Deep Learning (DL) and Partial Differential Equations (PDE)

[Daniel Duffy]

PDE are not immune to the DL revolution it seems.

Here is a random example.

Neural networks for solving differential equations – Becoming Human

My suspicions is DL for PDE is a solution looking for a problem. Both articles has major major issues on many levels.

A certain amount of intellectual rigor and honesty is needed. Caveat: part of my research was (and still is) PDE/FEM/FDM both in academia (convergence in Sobolev spaces) and industry (oil/gas etc.) in this area.

I just don't get this stuff. Much of it is very confused. (e.g. The Galerkin method went out of fashion around 1943).

 

[Pavlos Sakoglou]

PDE are not immune to the DL revolution it seems.

Here is a random example.

Neural networks for solving differential equations – Becoming Human

My thesis is DL for PDE is a solution looking for a problem. Both articles has major major issues on many levels.

A certain amount of intellectual rigor and honesty is needed.

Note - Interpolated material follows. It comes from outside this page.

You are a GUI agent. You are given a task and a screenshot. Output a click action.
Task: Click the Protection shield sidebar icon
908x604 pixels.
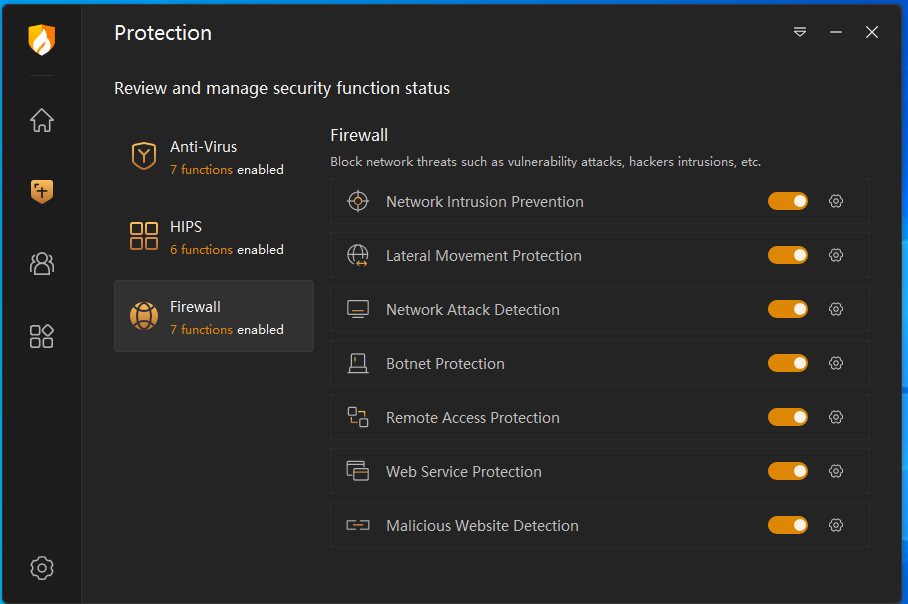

Caveat: part of my research was (and still is) PDE/FEM/FDM both in academia (convergence in Sobolev spaces) and industry (oil/gas etc.) in this area.

I just don't get this stuff. Much of it is very confused. (e.g. The Galerkin method went out of fashion around 1943).

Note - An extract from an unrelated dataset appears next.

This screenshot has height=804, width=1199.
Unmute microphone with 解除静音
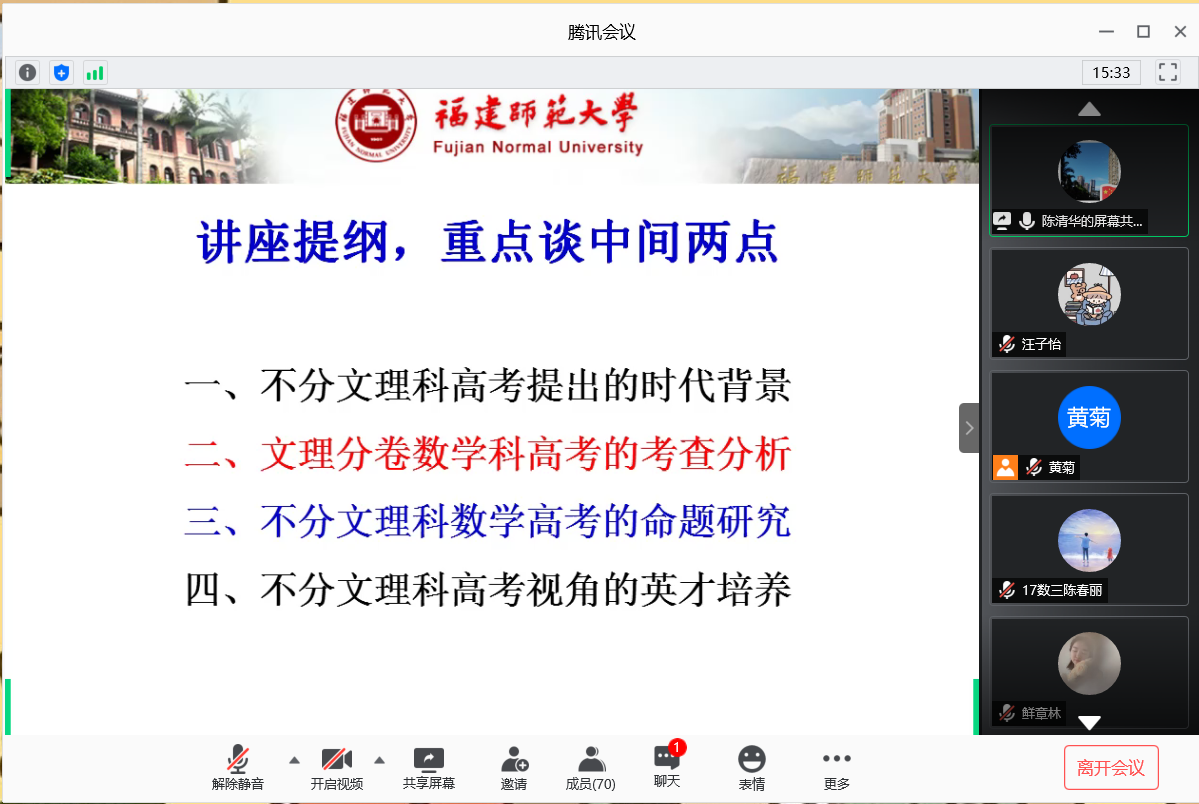coord(238,768)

I was in a CNN + PDE seminar today at NYU and basically this guy was describing how we can view deep learning as an ODE (stability and numerical ODE problem) as a PDE when the feature space is an image.

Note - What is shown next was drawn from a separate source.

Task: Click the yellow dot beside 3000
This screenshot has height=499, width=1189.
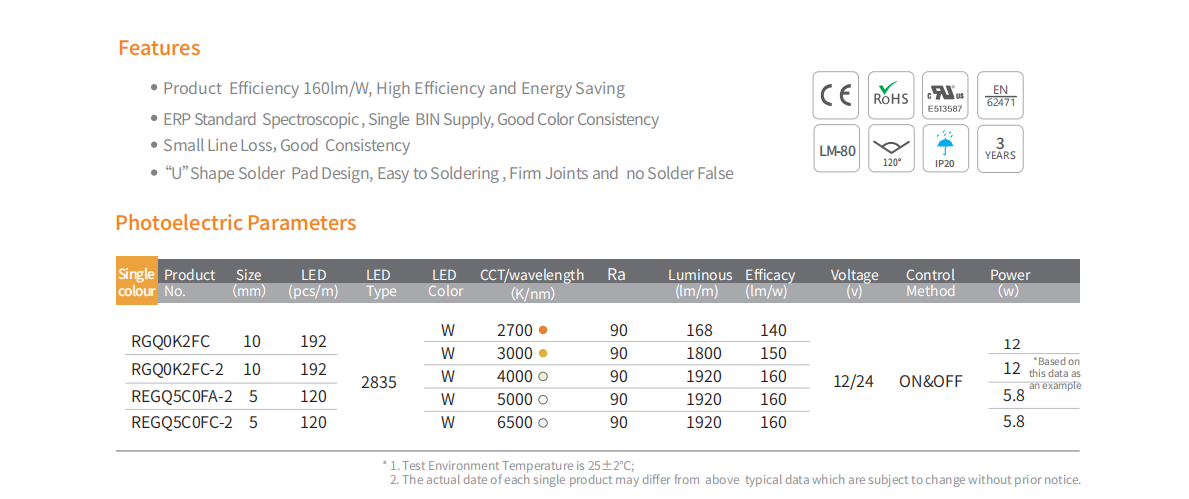Action: (x=543, y=353)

I couldn't grasp the full gravity of it, but here is some relevant input from the seminar:
[1705.03341] Stable Architectures for Deep Neural Networks
[1703.02009] Learning across scales - A multiscale method for Convolution Neural Networks
https://arxiv.org/pdf/1704.04932.pdf

You can also contact the guy who gave the lecture -- he is assistant professor from uni of Emory in Atlanta, he was young and very friendly. His name is Lars Ruthotto:
Lars Ruthotto | about

This might not address your question directly, but by looking into NN-PDE connections maybe you can get a better idea how to approach your problem?

Hope this is helpful.

 

[Daniel Duffy]

Nice links, Pavlos. Thanks

 

[Daniel Duffy]

Here is a ML librarys using RKHS

codpy

An RKHS based module for numerics, statistic and machine learning

pypi.org

Reproducing kernel Hilbert space - Wikipedia

en.wikipedia.org

 

[Paul Lopez]

@Daniel Duffy has deep learning come up very often in PDE solving from what you've seen? I wonder if the implementation gap in your view has improved any. Is it a decent/interesting enough path for research?

 

[Daniel Duffy]

@Daniel Duffy has deep learning come up very often in PDE solving from what you've seen? I wonder if the implementation gap in your view has improved any. Is it a decent/interesting enough path for research?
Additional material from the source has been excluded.